Job’s profession of faith—which emerges precisely from his incessant appeal to God, to a supreme justice—concludes in the end with an almost mystical experience that makes him say, “I had heard of you by the hearing of the ear, but now my eye sees you” (42:5). How many people, how many of us after an experience that is a bit ugly, a bit dark, take a step and know God better than before! And we can say like Job: “I knew you because I had heard about you, but now I have seen you because I have encountered you.”

This testimony is particularly believable if it is picked up in old age, in its progressive frailty and loss. Those who are old have witnessed so many of these experiences in life! And they have also seen the inconsistency of human promises. Lawyers, scientists, even men of religion, who confuse the persecutor with the victim, insinuating that they are fully responsible for their own suffering.
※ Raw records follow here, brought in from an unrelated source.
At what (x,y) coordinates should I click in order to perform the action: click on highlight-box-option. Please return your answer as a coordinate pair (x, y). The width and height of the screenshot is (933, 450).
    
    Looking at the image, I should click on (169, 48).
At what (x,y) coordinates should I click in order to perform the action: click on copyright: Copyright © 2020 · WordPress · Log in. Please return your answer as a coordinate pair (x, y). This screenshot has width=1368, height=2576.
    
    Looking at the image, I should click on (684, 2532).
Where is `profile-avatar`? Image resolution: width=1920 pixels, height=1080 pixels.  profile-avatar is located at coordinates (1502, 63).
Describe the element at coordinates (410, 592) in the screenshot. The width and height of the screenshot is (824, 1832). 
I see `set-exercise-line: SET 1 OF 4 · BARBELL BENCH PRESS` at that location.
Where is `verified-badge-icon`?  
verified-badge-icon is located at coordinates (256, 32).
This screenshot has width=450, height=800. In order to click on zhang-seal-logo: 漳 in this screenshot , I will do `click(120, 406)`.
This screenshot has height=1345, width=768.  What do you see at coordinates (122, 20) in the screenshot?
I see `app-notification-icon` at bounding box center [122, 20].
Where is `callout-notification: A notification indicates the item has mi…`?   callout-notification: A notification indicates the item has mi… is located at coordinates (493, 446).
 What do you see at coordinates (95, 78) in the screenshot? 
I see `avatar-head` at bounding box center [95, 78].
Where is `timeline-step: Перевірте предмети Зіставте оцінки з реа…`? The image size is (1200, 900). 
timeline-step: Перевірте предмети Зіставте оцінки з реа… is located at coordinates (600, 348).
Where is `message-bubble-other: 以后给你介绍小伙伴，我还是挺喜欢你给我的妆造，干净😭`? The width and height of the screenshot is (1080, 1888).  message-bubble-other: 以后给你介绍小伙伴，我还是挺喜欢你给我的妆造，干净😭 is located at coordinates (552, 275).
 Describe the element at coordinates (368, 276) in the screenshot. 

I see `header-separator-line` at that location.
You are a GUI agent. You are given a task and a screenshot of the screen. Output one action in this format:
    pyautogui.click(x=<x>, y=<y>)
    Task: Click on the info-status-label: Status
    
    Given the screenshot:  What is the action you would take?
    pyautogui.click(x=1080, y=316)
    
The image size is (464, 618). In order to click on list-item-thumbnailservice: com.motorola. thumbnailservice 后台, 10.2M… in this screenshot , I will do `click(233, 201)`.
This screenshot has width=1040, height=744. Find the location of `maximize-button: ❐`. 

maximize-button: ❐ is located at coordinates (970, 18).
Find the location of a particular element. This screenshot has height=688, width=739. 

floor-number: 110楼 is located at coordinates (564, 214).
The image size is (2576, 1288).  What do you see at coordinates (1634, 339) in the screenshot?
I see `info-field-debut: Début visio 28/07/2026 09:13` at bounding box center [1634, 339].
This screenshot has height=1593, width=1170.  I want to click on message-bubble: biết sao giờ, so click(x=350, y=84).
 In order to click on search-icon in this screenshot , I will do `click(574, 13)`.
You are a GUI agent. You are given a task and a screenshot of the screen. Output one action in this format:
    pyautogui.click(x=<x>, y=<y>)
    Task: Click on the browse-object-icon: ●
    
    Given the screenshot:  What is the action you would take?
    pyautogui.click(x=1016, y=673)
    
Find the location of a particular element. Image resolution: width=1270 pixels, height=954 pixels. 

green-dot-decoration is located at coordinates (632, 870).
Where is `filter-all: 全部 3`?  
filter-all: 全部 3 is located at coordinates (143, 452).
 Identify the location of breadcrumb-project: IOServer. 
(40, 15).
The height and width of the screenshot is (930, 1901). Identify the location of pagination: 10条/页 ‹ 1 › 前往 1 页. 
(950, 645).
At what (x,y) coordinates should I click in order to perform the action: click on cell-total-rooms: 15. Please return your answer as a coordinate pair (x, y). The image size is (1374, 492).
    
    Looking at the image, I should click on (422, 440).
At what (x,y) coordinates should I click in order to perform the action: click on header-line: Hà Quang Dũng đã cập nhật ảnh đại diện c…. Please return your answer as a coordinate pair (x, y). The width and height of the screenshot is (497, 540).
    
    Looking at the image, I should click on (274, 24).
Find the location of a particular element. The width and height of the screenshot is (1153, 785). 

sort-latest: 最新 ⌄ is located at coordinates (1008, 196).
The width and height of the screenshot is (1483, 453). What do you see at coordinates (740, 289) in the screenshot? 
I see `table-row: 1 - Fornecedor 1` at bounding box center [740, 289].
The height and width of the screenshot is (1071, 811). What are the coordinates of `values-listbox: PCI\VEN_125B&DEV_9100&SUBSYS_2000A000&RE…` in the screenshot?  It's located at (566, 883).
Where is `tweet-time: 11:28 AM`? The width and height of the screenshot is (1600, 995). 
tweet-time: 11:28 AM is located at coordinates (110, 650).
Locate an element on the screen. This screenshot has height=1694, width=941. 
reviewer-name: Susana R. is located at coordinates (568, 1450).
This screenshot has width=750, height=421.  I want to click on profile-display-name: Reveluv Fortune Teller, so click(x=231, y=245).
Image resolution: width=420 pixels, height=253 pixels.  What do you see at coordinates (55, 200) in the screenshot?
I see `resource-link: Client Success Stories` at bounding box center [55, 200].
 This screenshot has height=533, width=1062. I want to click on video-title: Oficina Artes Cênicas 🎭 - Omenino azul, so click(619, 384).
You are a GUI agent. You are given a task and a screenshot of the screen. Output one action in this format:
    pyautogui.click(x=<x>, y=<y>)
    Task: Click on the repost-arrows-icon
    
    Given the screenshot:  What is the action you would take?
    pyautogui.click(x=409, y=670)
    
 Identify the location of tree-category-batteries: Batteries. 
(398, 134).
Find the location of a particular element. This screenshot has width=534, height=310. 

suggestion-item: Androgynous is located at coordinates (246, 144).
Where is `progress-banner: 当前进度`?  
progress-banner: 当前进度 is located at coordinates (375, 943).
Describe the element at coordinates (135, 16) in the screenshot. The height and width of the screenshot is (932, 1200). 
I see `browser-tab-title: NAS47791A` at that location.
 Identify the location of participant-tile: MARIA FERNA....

They are mistaken!

Prayer should be like this: spontaneous, like that of a child with his father, who says everything that comes out of his mouth because he knows his father understands him.

The elderly who find the path of this testimony, who turn their resentment for their loss into a tenacity for awaiting God’s promises—there is a change from resentment because of the loss toward the tenacity of seeking God’s promises—these older people are an irreplaceable garrison for the community regarding the excesses of evil. The believer whose gaze is turned toward the Crucifix learns just that.

May we learn this as well, from the many grandfathers and grandmothers, who like Mary, unite their sometimes heartbreaking prayers to that of the Son of God who abandons himself to the Father on the cross. Let us look at old people, let us watch elderly men and women, the elderly. Let us watch them with love. Let us see their personal experiences. They have suffered so much in life, they have learned so much in life, they have gone through so much, but in the end they have this peace, a peace, I would say, that is almost mystical—that is, the peace from an encounter with God to the point they can say, “I knew you because I had heard about you, but now I have seen you with my own eyes.” These elderly people resemble the peace of the Son of God on the cross who is abandoned to the Father.